His name was Hugh Donald McIntosh. An Australia-born entrepreneur, he had been a fight promoter, theatrical producer and newspaper magnate. By 1935, however, he was bankrupt. Attempts to resurrect his fortune included an angora rabbit farm and a cake shop. Now, the man they called ‘Huge Deal’ McIntosh had a better idea: milk.
On 1 August 1935 he opened the first British milk bar on London’s Fleet Street. Called the Black and White Bar, it offered 50 different non-alcoholic drinks: malted milks, yeast milks, fruit phosphates, shakes, milk cocktails. The latter had dramatic names like Bandit’s Prize and Blackstocking that belied their benignity – even if you dared to add a dash of nutmeg.
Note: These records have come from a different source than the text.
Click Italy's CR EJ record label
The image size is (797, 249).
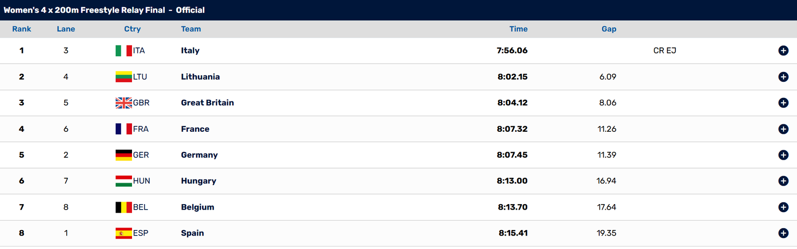664,50
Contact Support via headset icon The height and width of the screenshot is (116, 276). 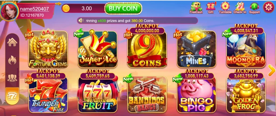254,8
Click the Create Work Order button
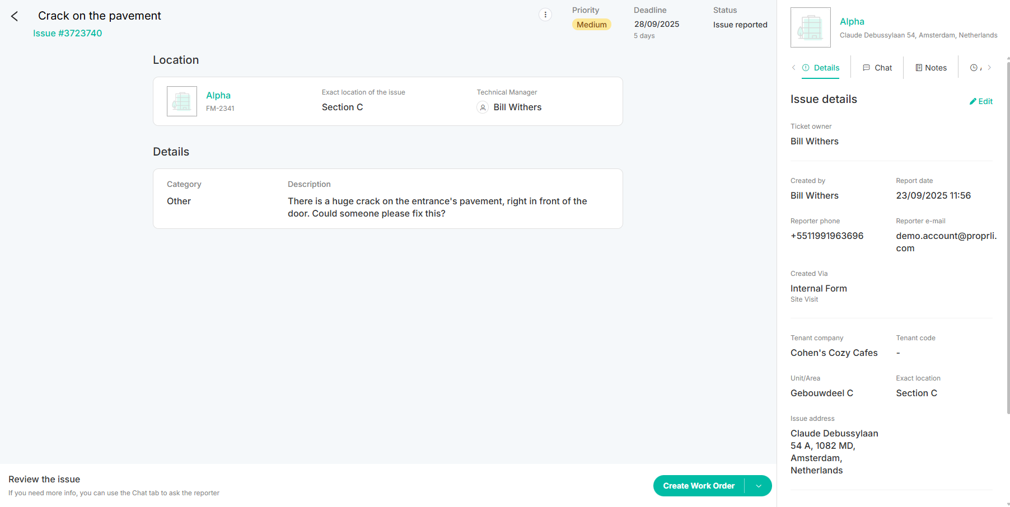 698,486
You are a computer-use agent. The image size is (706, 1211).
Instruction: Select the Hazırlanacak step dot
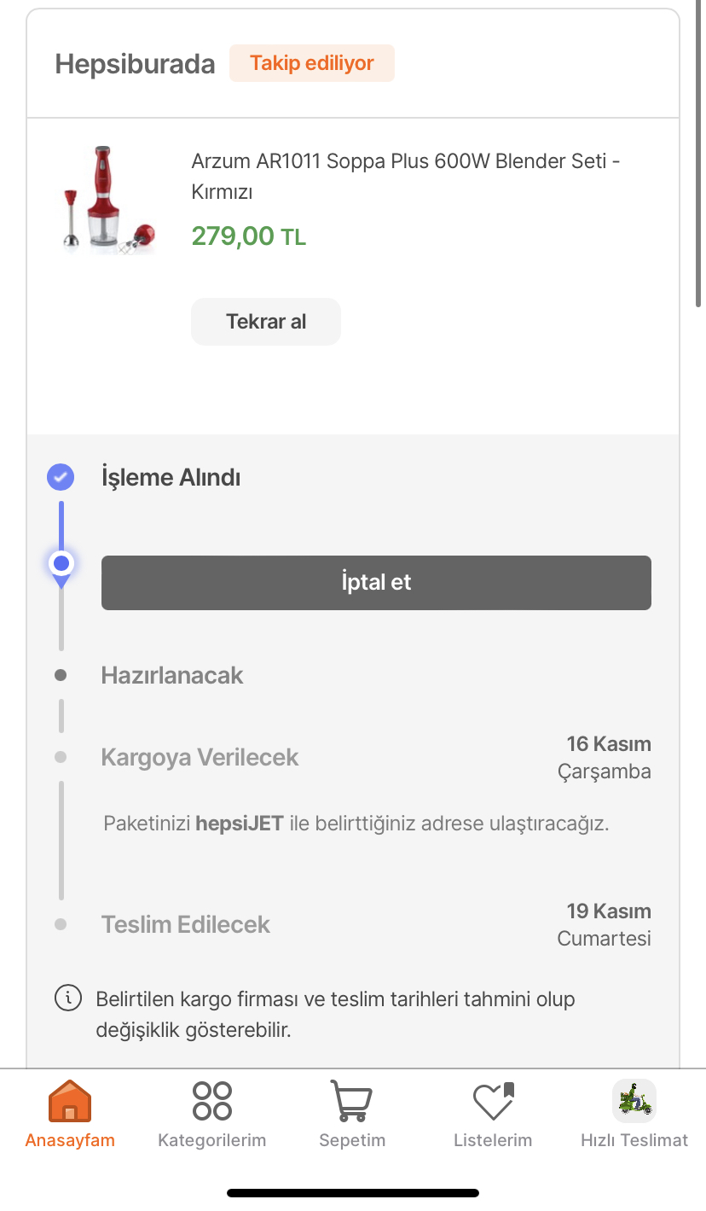(x=61, y=675)
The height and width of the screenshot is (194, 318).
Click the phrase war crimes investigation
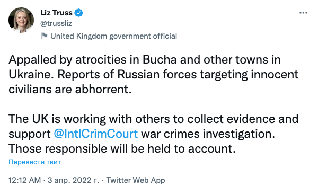tap(208, 134)
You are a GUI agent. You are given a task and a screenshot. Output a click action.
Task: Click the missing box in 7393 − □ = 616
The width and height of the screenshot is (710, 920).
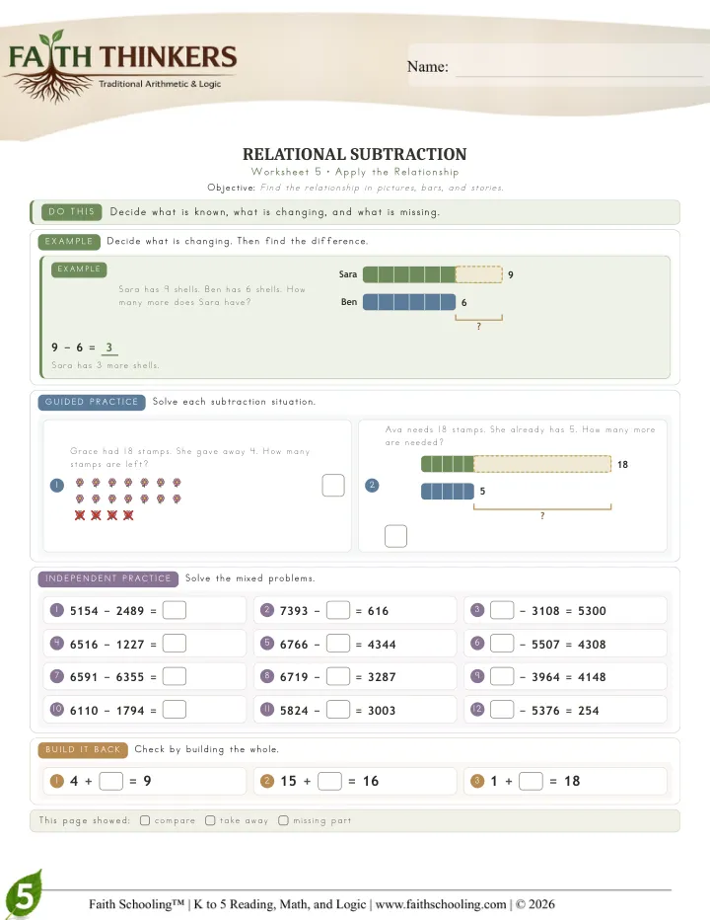(337, 610)
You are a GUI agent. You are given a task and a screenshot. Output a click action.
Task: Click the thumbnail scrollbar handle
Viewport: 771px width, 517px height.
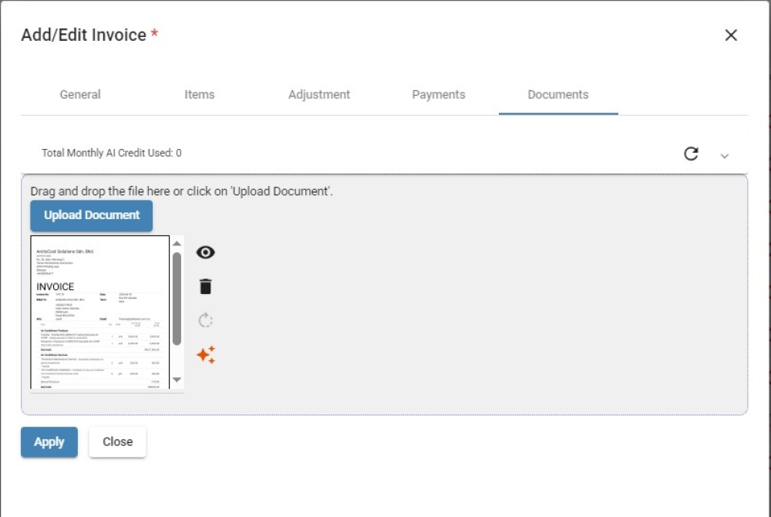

An Edinburgh reporter visited. He found it, to his surprise, ‘filled with men (yes, real he-men, not milksops or women)’. Was McIntosh onto something? He dreamt big: there would be 500 bars, he said.
But the idea was easy to copy. Local papers were suddenly full of them, from Belfast to Birmingham to Fife. It was ‘the craze of the age’, an advertisement in the South Shields Gazette reported.
In some places the craze lasted. Teddy Boys were still congregating in milk bars in the mid-1950s. But McIntosh didn’t live to see it. His own venture collapsed in November 1938. He died, broke, four years later.